◆ What you are asked to do
Starting at the line that contains "This screenshot has", write out every line through the last one in the records below, word for word. Leave out any pictures.
** Records for processing follows **
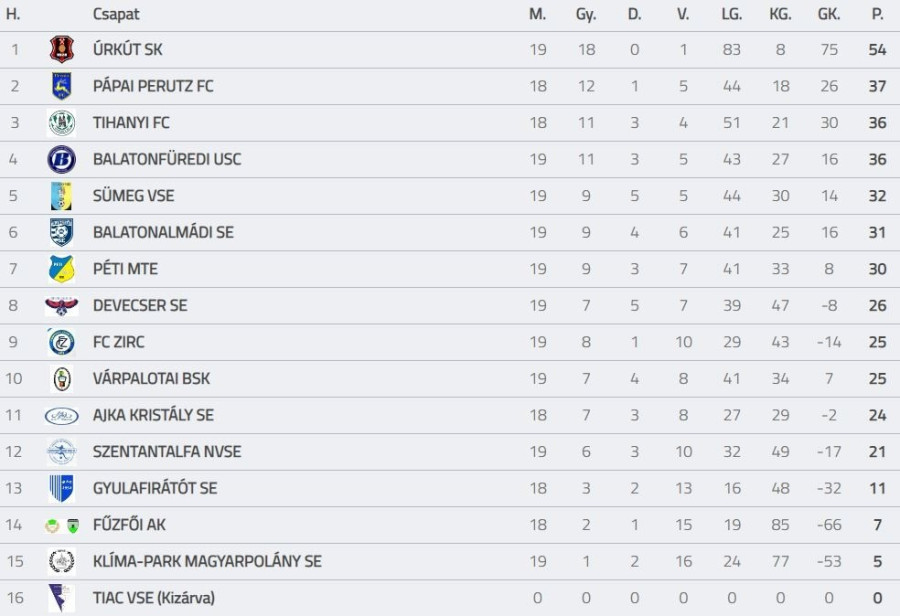Click the FC Zirc round badge
The image size is (900, 616).
coord(62,342)
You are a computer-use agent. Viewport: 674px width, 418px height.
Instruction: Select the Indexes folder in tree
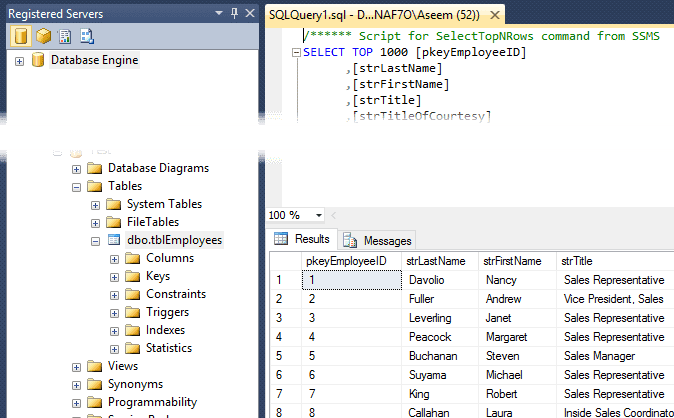164,330
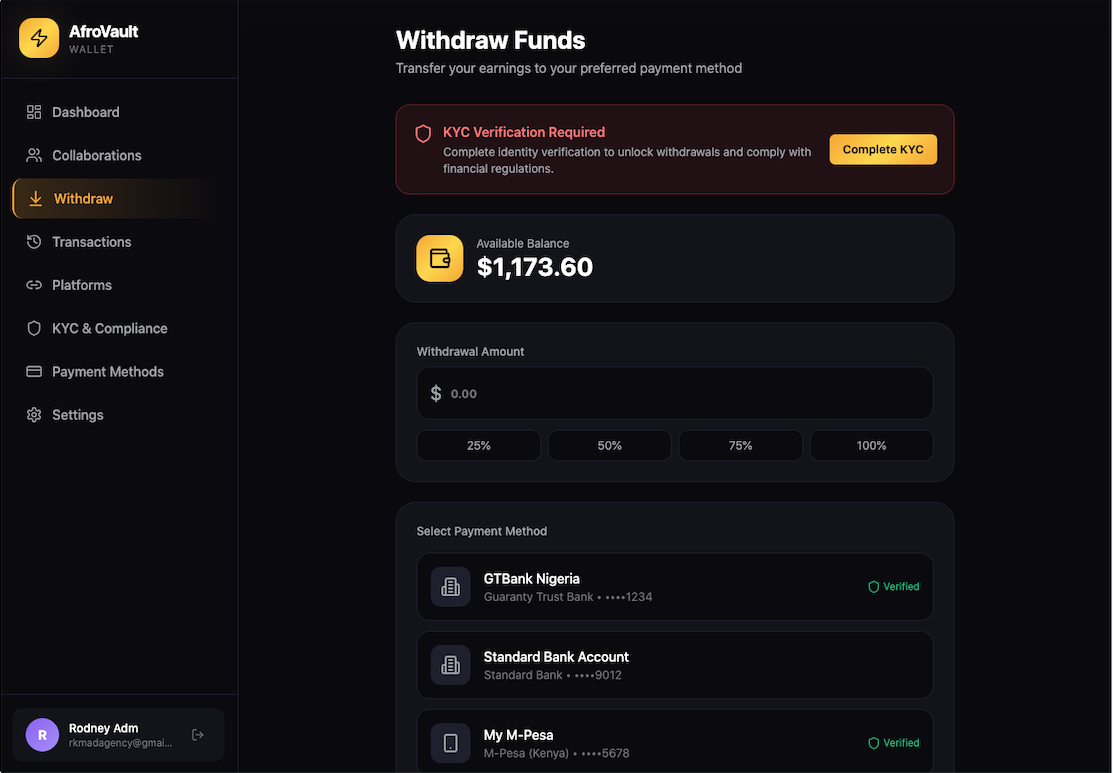The width and height of the screenshot is (1113, 773).
Task: Click the logout icon beside Rodney Adm
Action: pyautogui.click(x=198, y=735)
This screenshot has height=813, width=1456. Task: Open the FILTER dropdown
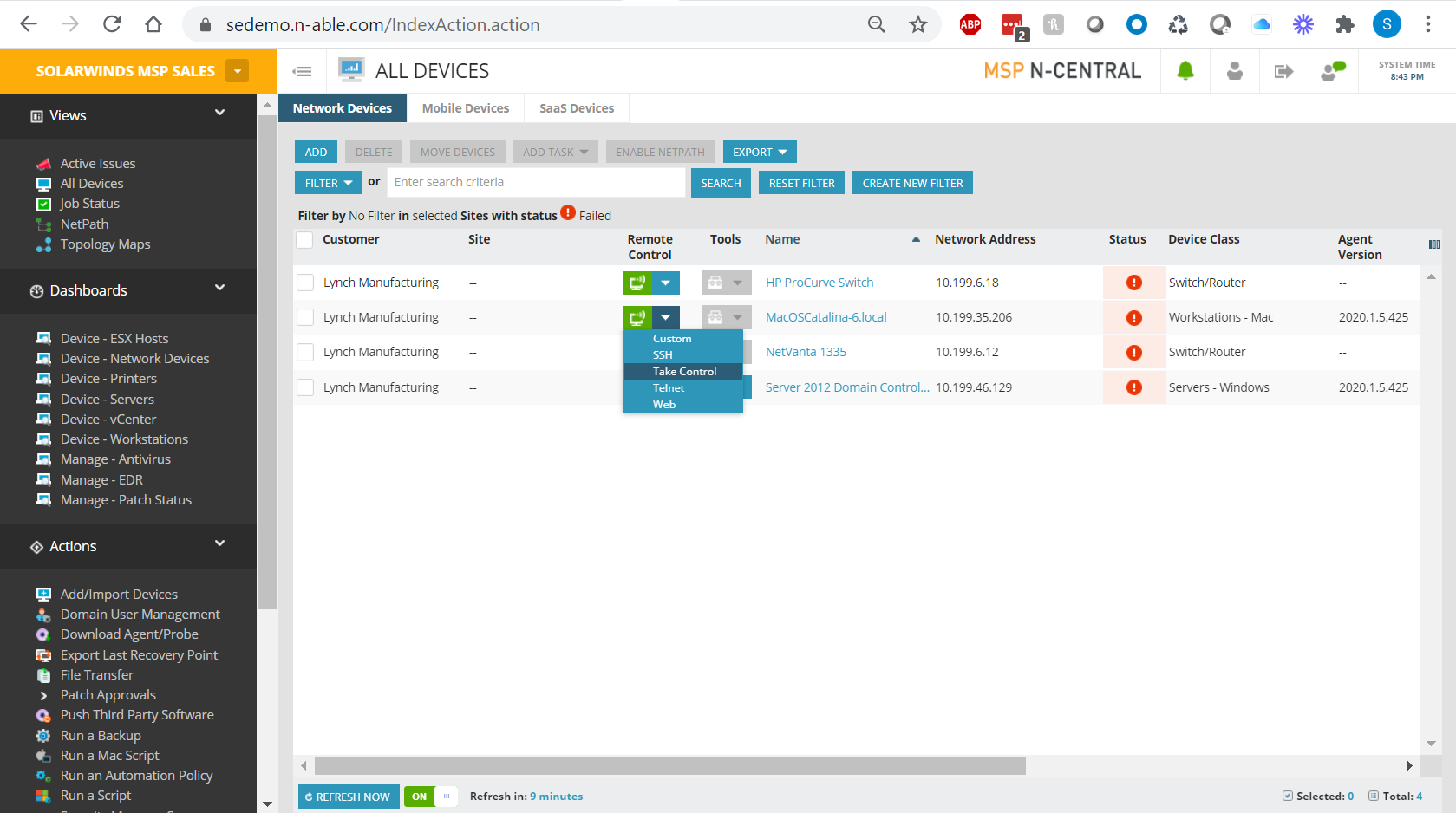point(328,183)
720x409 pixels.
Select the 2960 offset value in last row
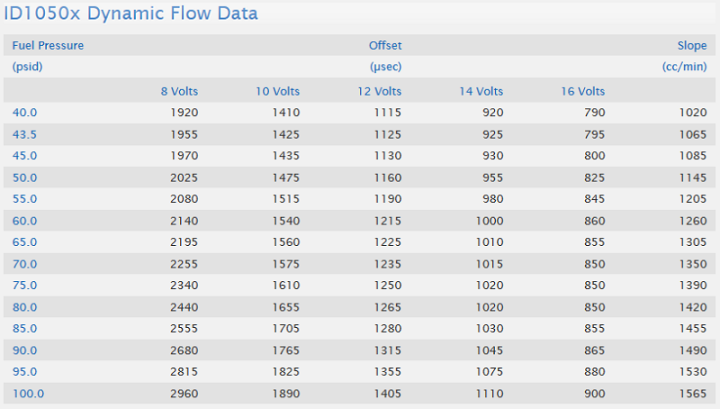coord(184,393)
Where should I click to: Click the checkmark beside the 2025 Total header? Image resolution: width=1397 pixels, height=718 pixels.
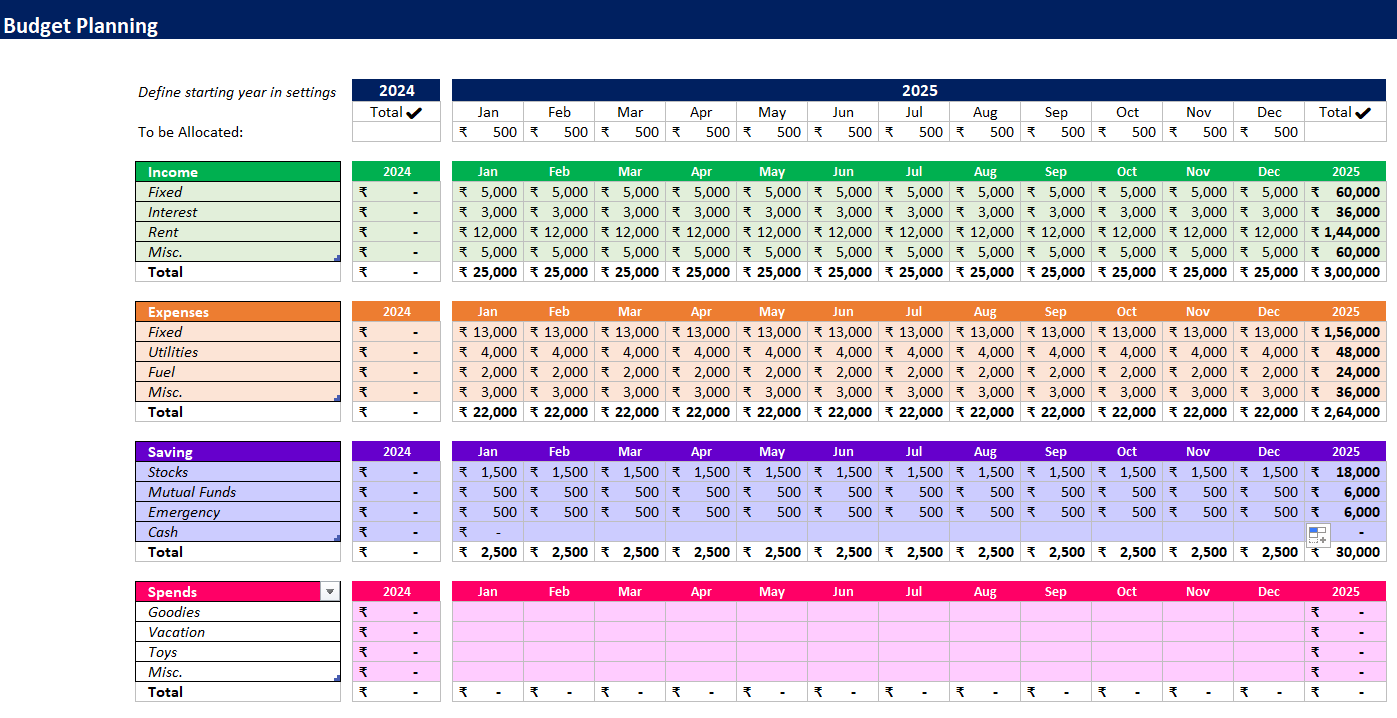click(x=1363, y=112)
** End of Records for processing **
◆ Exercise output
This screenshot has height=813, width=1456. Task: Open the FILTER dropdown
point(328,183)
720x409 pixels.
Select the 2960 offset value in last row
coord(184,393)
Where should I click to: Click the checkmark beside the 2025 Total header? Image resolution: width=1397 pixels, height=718 pixels.
click(x=1363, y=112)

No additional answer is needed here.